Which lines in the entries below contain the string "resolution"? Pick out each of them and copy it in full.

* _Records_:
* START *

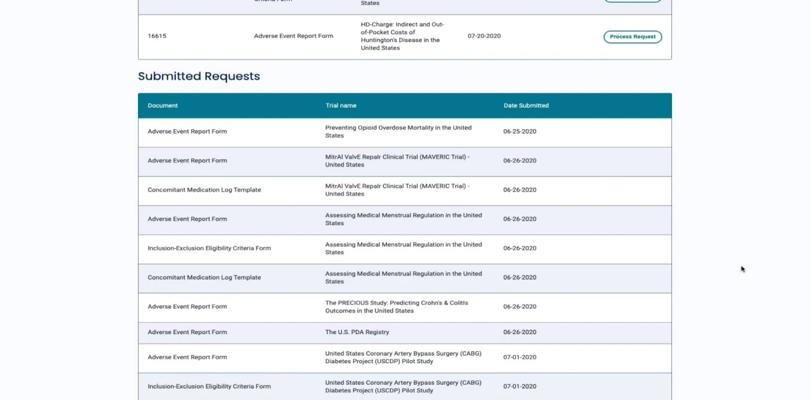Open Concomitant Medication Log for Menstrual Regulation trial
Screen dimensions: 810x400
coord(204,278)
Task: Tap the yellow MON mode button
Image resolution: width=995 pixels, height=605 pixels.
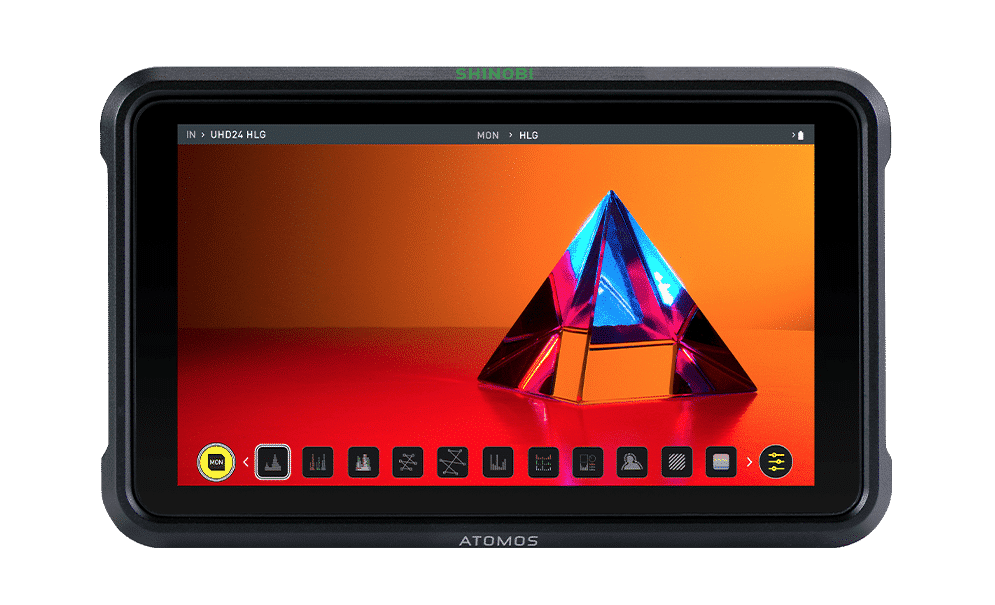Action: pyautogui.click(x=215, y=462)
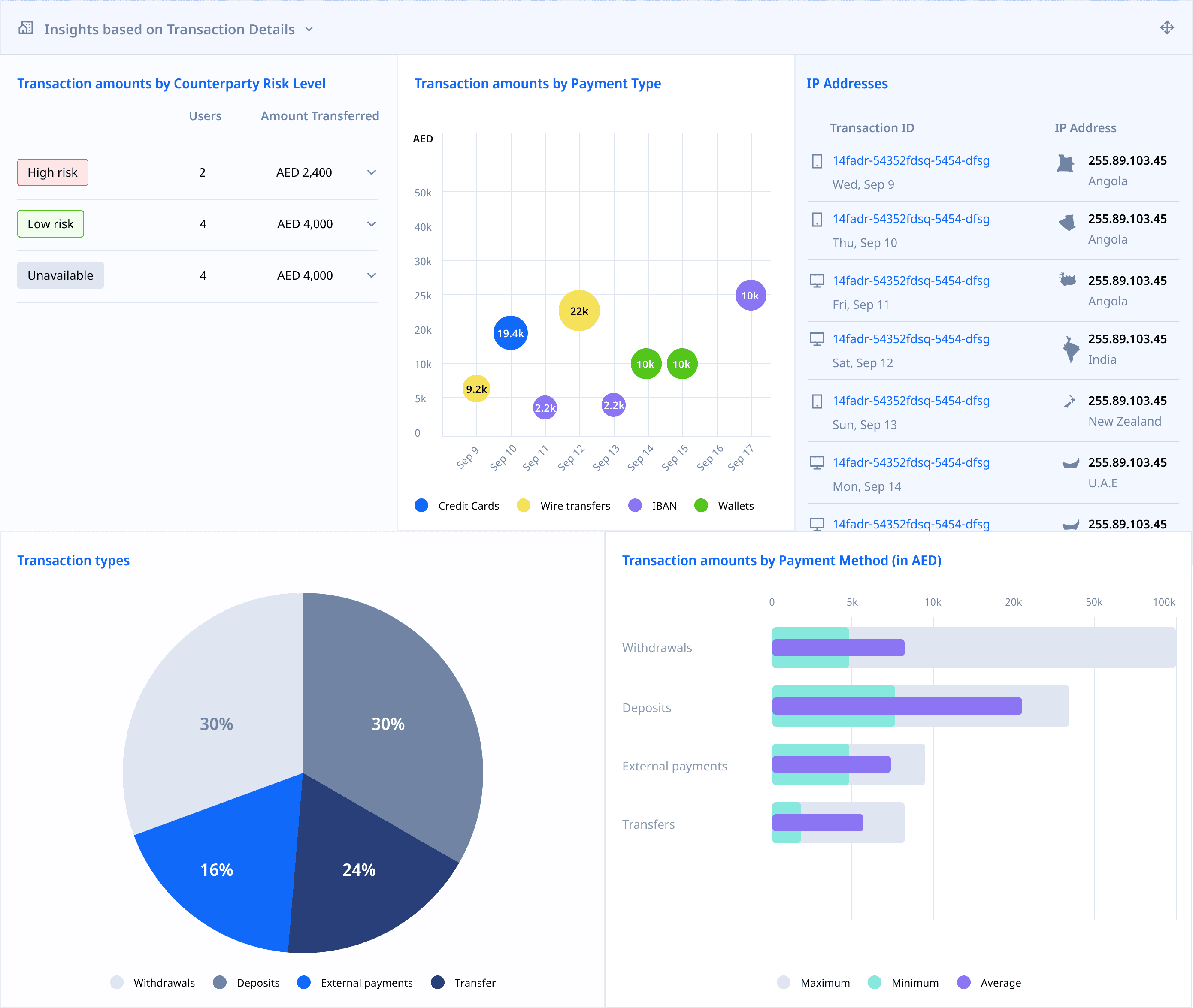This screenshot has height=1008, width=1193.
Task: Click the 22k wire transfer bubble
Action: (x=578, y=311)
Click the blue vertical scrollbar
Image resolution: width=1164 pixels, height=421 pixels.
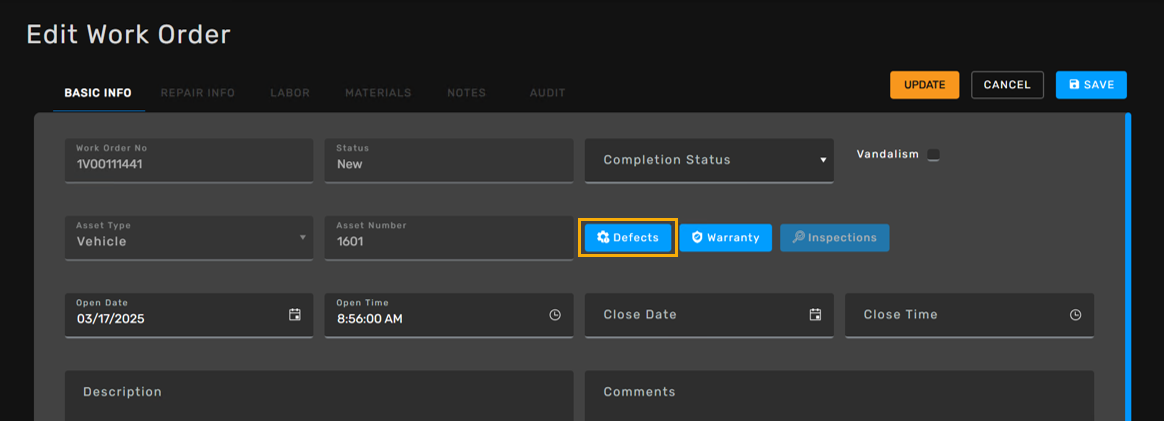point(1128,267)
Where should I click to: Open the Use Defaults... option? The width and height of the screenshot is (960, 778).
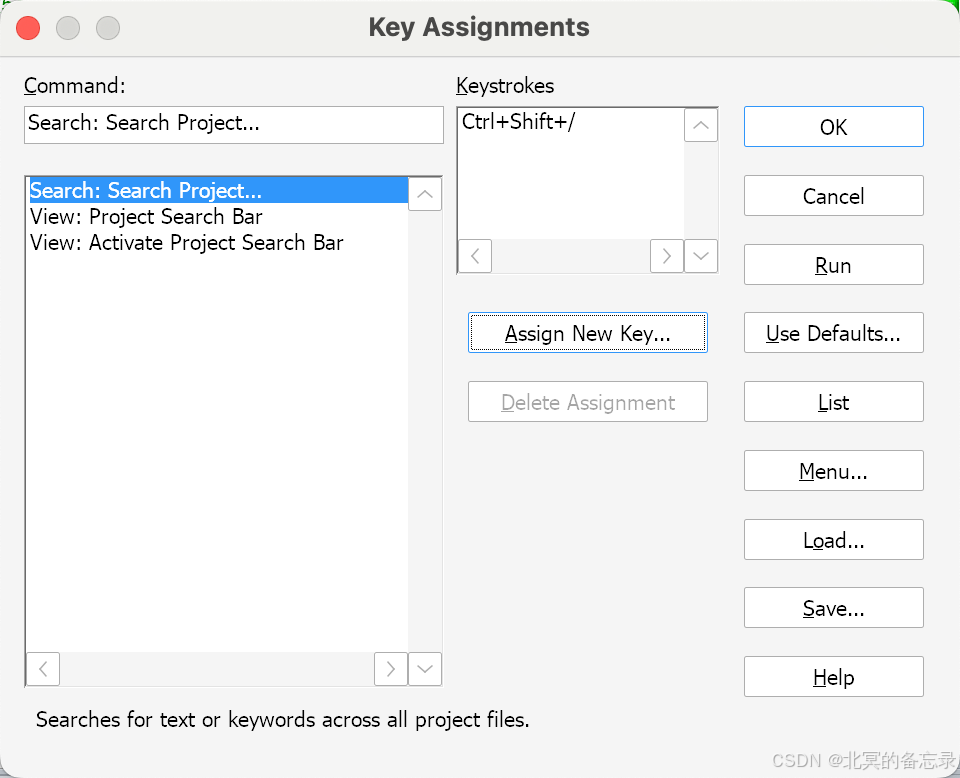click(x=833, y=334)
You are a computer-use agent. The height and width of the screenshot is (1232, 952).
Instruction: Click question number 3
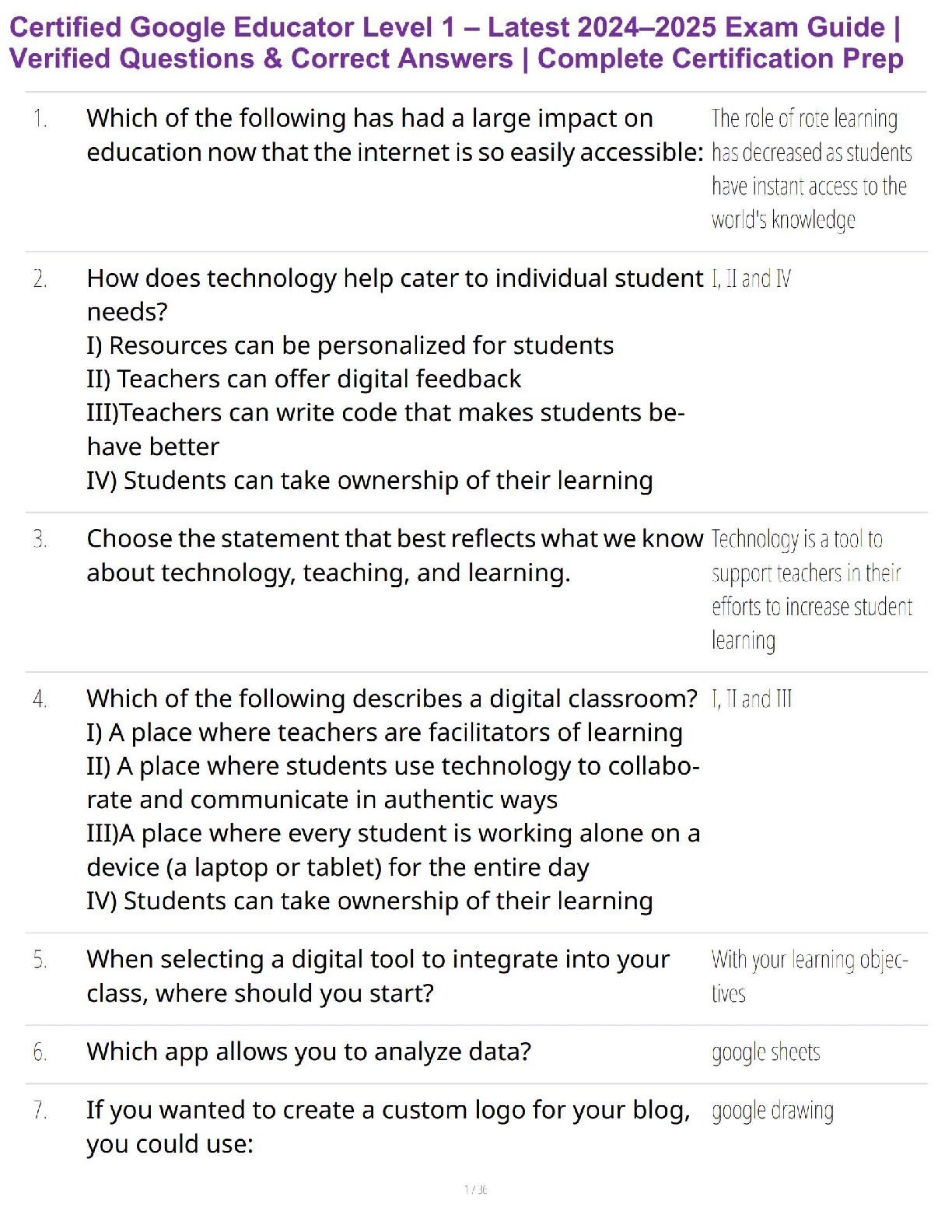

* END *

* _Right answer_:
Image resolution: width=995 pixels, height=605 pixels.
Image resolution: width=1164 pixels, height=421 pixels.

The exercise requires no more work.